According to MetLife, more than 80 percent of working Americans do not have adequate disability coverage or no coverage at all.
There are many different theories as to why so many working individuals do not own disability insurance, which offers protection if the employee is injured or becomes ill and cannot return to work. Many people believe that they do not need disability insurance. If someone were to become disabled, his or her assets can become at risk as income drops dramatically. Studies have shown that a 20-year-old worker has a 3-in-10 chance of becoming disabled before reaching retirement age.
A common belief exists among workers that Social Security will provide the necessary income in case of a disability. Unfortunately, Social Security does not pay for partial disability or short-term disability. The Social Security Administration defines a disability as an inability to work.

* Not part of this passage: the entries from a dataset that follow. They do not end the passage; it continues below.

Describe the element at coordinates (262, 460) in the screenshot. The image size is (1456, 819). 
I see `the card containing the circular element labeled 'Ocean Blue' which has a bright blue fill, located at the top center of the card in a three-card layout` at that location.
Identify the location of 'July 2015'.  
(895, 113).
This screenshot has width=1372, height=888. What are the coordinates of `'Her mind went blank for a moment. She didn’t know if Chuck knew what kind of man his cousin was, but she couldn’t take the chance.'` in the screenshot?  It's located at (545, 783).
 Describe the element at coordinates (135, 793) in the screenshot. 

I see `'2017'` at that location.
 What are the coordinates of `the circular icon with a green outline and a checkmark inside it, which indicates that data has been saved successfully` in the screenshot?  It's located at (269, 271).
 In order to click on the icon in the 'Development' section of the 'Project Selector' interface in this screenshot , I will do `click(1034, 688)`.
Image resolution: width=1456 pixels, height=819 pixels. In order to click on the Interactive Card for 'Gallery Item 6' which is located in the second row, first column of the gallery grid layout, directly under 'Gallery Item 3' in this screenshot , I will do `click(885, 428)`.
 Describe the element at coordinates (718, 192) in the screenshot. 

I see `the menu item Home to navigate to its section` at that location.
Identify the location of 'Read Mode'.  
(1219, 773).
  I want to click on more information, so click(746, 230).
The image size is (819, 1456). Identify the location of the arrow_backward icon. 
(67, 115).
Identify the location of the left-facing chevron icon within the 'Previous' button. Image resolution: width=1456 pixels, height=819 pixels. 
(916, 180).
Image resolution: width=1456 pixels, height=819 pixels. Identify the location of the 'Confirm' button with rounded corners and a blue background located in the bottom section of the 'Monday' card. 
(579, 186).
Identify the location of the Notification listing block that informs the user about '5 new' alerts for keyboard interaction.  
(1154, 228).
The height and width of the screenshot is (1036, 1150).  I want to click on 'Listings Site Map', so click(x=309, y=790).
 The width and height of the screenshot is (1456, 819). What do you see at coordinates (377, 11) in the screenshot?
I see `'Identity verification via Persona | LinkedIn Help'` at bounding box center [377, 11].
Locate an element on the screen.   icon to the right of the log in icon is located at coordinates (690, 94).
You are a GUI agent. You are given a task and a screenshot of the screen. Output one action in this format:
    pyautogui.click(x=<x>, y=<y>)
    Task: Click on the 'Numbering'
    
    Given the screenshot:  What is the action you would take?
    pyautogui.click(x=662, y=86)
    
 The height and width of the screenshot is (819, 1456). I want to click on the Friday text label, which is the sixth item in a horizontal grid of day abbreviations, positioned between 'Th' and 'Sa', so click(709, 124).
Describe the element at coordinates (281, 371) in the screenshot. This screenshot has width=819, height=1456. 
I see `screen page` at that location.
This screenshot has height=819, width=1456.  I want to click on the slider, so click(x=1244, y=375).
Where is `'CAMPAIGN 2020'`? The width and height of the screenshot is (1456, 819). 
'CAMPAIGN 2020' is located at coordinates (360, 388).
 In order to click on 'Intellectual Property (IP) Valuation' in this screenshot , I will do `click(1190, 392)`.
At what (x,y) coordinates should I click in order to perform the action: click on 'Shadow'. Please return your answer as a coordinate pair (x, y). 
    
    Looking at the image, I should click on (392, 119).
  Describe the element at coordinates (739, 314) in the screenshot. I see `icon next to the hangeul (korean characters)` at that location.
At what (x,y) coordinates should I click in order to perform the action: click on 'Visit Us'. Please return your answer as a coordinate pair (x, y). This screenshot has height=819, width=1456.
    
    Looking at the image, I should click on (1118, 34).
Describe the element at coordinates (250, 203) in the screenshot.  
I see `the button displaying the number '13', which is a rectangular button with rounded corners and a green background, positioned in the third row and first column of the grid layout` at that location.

That means that if a person can work in any capacity, even if that person can longer perform the job in which he or she was trained, the chances of receiving Social Security benefits are slim.
Some workers feel that if they cannot work for any length of time, they can just tap into their savings. Most people only have enough saved to cover emergencies, such as car repairs, a broken air conditioner, temporary unemployment and so on. Financial experts usually recommend setting aside 3 to 6 months of living expenses. Even if a worker is able to save that amount, if the disability lasts longer than that time period, there is a strong potential of financial disaster.
Employers often provide group long-term disability insurance, which generally pays benefits equal to approximately 50 to 66 2/3 percent of the worker’s salary. For some families, this amount is not enough and further coverage may be needed.
The article posted on American Chronicle’s website recommends that workers look into private disability insurance as an addition to their financial plans.